P.S. Running another cable to the 942 is not an option.


----------



## robo45h (Jul 8, 2003)

Wow, no response yet. I'm planning on getting a 942 (or 962 if it's coming soon) and will need the answer to this exact question. Which means there are a lot more people in (or soon to be in) the same position. This will be a common question...


----------



## ThomasTrain (Aug 9, 2005)

Actaully, yes you can as I am currently doing it. Basically you need a 2 way splitter at both ends of the UHF/VHF side of your diplexer. One side on both ends for the OTA feed and the other side for the Backfeed. It's ugly but it works.


----------



## Don_S (Jul 5, 2005)

Thank you for the response... I am glad to hear that what I had in mind is possible and has been successfully done! A couple of additional questions for you..
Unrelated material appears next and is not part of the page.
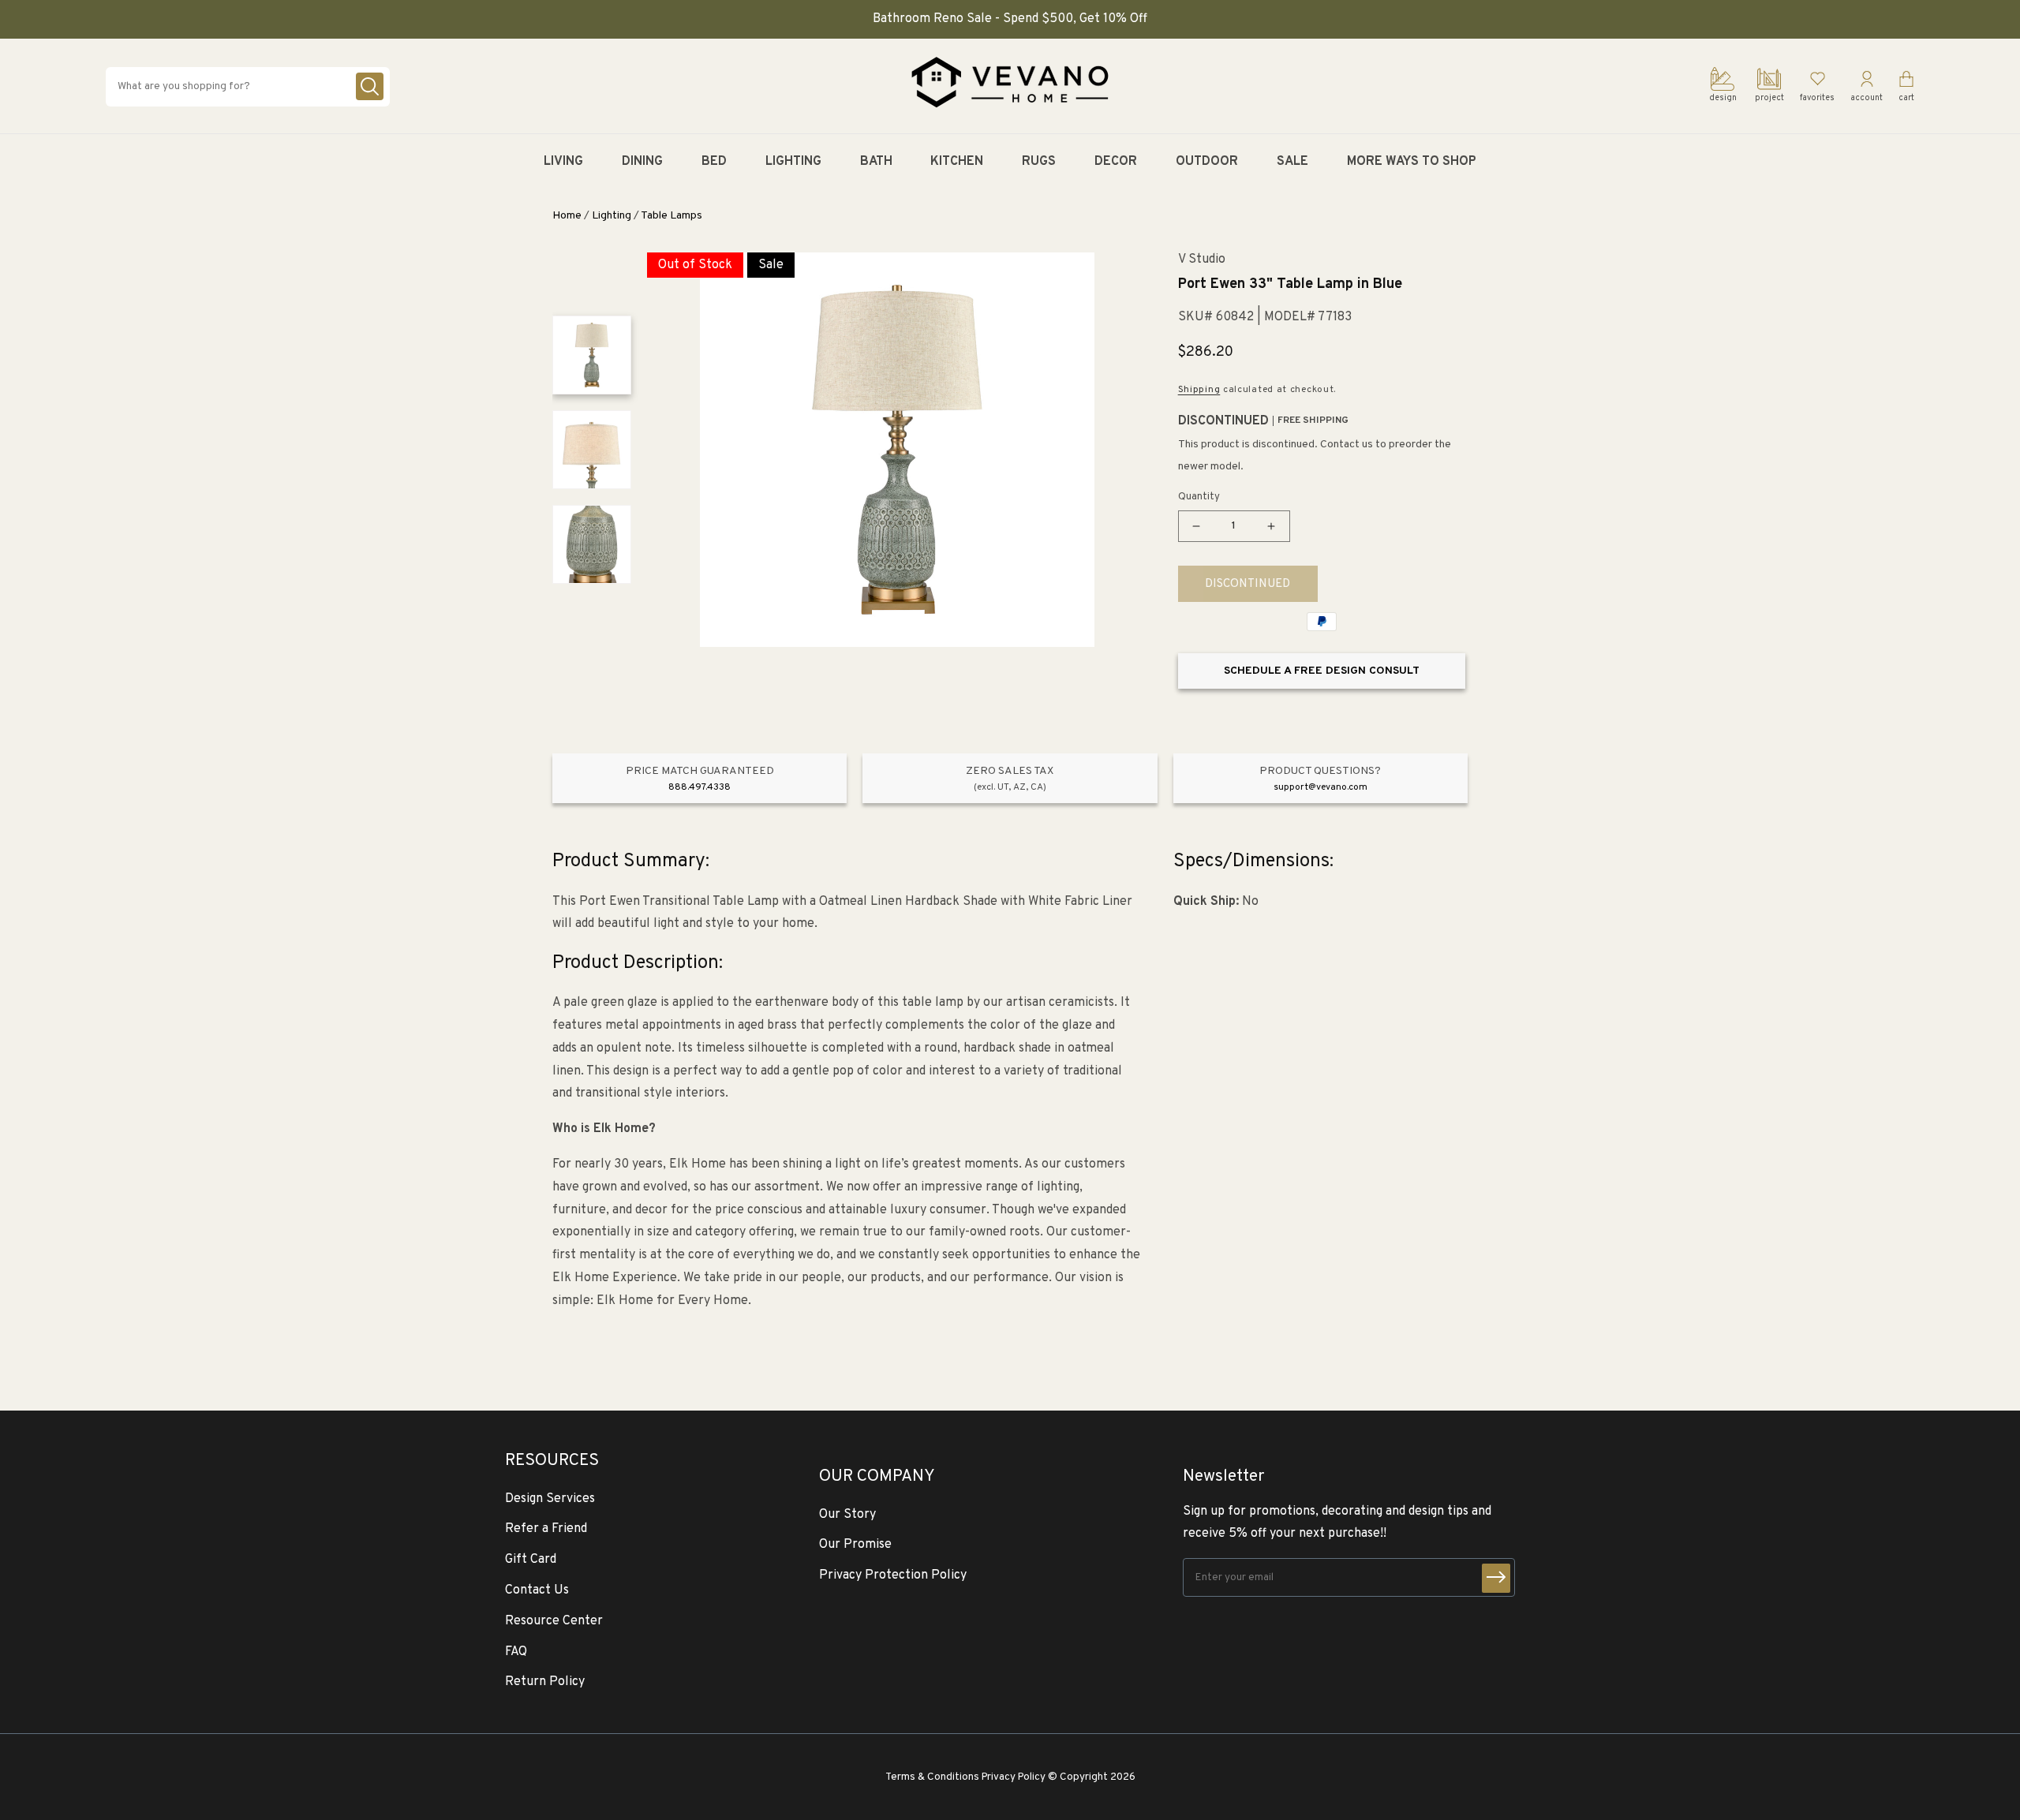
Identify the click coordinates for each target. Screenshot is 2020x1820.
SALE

1. Will any ordinary 2-way spliiter work or do you need a special splitter with specific frequency responses?
2. Have you noticed any degradation in picture quality due to the insertion loss from the numerous pieces along the signal path due to the splitter/diplexer/separator combination?


----------



## ThomasTrain (Aug 9, 2005)

1) Yes, just an ordinary cheapie two way splitter is what you need.

2) Yes, due to the signal being split you will experience some signal degradation .

Most two way splitters have 3.5db loss at each split so you can figure that we are losing a total of 7db on the backfeed to your distribution point. But if you factor in the diplexors as well I would think it is somewhere about 15db (I don't know the rated signal loss with diplexors). But From the backfeed I am then going into a 4 way splitter (my distribution) which loses another 7db. So in total I am probably losing around 22db by the time it reaches the TV's but the signal off the tuner 2 backfeed still looks good. 

I figure that since the tuner 2 output is modulated at about 10db higher than a normal signal, I am actually only losing about 12db which isn't bad really.

(Please keep in mind this is all *my* best guess with the signal loss, I am not an expert)


----------



## Don_S (Jul 5, 2005)

Thanks again. Your response has been most helpful. Theoretical numbers aside, are you happy with the picture quality on the backfed TVs and the OTA picture quality on your primary TV?


----------



## ThomasTrain (Aug 9, 2005)

Don_S said:


> Thanks again. Your response has been most helpful. Theoretical numbers aside, are you happy with the picture quality on the backfed TVs and the OTA picture quality on your primary TV?


Picture quality on the backfeed TVs is good but of course it would be better with a direct connect receiver.

OTA quality on the primary TV is excellent as well as sat quality since I am using the HDMI-DVI interface. My only problem with my OTA is that I am on the fringe of my broadcasters digital signals but the channels I do pick up are excellent.


----------